# Saddleback ipad case, oh my



## corkyb (Apr 25, 2009)

check it out:

http://www.youtube.com/watch?v=KGg1fLP1a5o

It debuts November 2. there is a thread over on Kindle Accessories called "bought myself a sleeve" or something like that. What it really is is a bunch of people who quickly got addicted to Saddleback Leather. Some gorgeous pictures there. Now what color ipad case should I buy?

Paula


----------



## ValeriGail (Jan 21, 2010)

Oh beautiful!!  I want one and I don't have an ipad!! LOL  If or when I get one, this would be at the top of my case list.  its way cool!


----------



## GinnyB (Dec 19, 2009)

Do a Google search for Temple Bag. Oh my they are wonderful. Someone said they are like a bag that Indiana Jones would carry. Love them!


----------



## Eeyore (Jul 16, 2009)

Saddleback's Facebook page has a price listing of $104 and will be posted later this afternoon on their website. Looks beautiful, but heavy weight wise.

And yes, I am thinking about getting one in chestnut. Still love my Vaja case but need a really heavy duty protector when I am out in the field volunteering as a Docent in the State Park.

Best Wishes!


----------



## Eeyore (Jul 16, 2009)

## Supplied information
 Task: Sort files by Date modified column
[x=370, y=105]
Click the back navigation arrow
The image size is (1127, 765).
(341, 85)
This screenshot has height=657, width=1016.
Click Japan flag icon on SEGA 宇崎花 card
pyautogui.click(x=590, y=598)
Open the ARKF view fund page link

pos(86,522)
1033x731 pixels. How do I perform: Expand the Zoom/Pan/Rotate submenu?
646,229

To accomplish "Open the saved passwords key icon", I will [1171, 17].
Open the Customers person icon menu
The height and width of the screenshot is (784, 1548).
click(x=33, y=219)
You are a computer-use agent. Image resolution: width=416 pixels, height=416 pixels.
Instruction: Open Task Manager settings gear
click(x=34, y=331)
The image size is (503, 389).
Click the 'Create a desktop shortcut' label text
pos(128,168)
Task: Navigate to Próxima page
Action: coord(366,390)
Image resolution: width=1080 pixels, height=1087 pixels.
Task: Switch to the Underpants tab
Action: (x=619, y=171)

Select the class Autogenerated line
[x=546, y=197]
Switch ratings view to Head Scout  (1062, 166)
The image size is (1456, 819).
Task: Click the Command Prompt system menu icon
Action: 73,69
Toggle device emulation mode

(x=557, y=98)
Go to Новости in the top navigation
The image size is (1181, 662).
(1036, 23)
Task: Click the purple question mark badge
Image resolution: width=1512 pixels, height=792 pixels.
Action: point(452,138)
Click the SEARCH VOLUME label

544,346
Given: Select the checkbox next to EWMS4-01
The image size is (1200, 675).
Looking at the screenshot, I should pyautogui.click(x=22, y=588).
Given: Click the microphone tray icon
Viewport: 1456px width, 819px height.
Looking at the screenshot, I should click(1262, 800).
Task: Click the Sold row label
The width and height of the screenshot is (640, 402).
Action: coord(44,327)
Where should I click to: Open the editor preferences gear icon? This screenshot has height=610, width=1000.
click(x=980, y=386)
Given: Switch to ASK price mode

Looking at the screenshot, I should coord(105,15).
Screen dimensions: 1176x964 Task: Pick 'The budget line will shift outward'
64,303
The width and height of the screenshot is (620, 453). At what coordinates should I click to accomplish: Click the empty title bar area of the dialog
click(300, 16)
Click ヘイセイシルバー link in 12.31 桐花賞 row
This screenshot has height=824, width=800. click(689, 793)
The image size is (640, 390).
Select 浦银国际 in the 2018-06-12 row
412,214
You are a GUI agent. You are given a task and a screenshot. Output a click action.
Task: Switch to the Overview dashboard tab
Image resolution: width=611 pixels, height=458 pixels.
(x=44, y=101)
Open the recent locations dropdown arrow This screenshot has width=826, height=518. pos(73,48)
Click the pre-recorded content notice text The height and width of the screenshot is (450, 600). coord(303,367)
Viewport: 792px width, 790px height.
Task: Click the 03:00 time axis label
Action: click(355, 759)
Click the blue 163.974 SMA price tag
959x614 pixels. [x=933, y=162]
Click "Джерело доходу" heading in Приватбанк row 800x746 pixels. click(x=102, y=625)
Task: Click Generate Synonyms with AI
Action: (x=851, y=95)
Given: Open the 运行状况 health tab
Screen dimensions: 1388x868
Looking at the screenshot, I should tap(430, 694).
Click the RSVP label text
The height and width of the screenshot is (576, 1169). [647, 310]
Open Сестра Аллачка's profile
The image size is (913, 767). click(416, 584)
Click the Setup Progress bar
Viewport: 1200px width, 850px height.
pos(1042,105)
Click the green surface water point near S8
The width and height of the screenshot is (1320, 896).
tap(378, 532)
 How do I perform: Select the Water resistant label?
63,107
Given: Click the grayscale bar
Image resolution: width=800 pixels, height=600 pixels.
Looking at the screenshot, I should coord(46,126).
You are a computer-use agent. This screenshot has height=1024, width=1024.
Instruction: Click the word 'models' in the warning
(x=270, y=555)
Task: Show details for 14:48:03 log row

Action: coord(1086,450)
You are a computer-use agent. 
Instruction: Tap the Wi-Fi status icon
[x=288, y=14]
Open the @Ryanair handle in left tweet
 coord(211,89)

## What to do
A – In the Saddleback iPad case thread, reproduce the text from "## GinnyB (Dec" up to and including "carry. Love them!".
B – What price does Saddleback's Facebook page list for the case, according to the Saddleback iPad case thread?
C – Write the next part of the Saddleback iPad case thread, picking up after its last line.

## Expected responses
A –
## GinnyB (Dec 19, 2009)

Do a Google search for Temple Bag. Oh my they are wonderful. Someone said they are like a bag that Indiana Jones would carry. Love them!

B – $104.

C –
The Saddleback Leather website has been updated and is now taking orders. You can see the cases here:

http://www.saddlebackleather.com/categories/122

Please note: I am not affiliated with the Seller or their website.

My order has been placed.

Best Wishes!


----------



## gadgetgirl003 (Mar 22, 2009)

Eeyore said:


> The Saddleback Leather website has been updated and is now taking orders. You can see the cases here:
> 
> http://www.saddlebackleather.com/categories/122
> 
> ...


What color did you pick? I want either the Chestnut or the black, but I haven't placed an order yet.


----------



## Eeyore (Jul 16, 2009)

gadgetgirl003 said:


> What color did you pick? I want either the Chestnut or the black, but I haven't placed an order yet.


I chose the Chestnut color, based on the youtube video that was posted. Love that color!

I will try and do the usual review of the Saddleback leather cover after it arrives. That is, assuming I can remember the password for that photo upload site I use, LOL!

Best Wishes!


----------



## VictoriaP (Mar 1, 2009)

Their iPad sleeve is gorgeous, and at $55, it's a decent price.  Wish I needed/could justify another sleeve!


----------



## gadgetgirl003 (Mar 22, 2009)

Eeyore said:


> I chose the Chestnut color, based on the youtube video that was posted. Love that color!
> 
> I will try and do the usual review of the Saddleback leather cover after it arrives. That is, assuming I can remember the password for that photo upload site I use, LOL!
> 
> Best Wishes!


The cover on the youtube video really is gorgeous! I can't wait to read your review aftr you get your cover.


----------



## corkyb (Apr 25, 2009)

I am betwixt and between the Chestnut and the Dark Coffee Brown.  I need to decide before they run  outttttt!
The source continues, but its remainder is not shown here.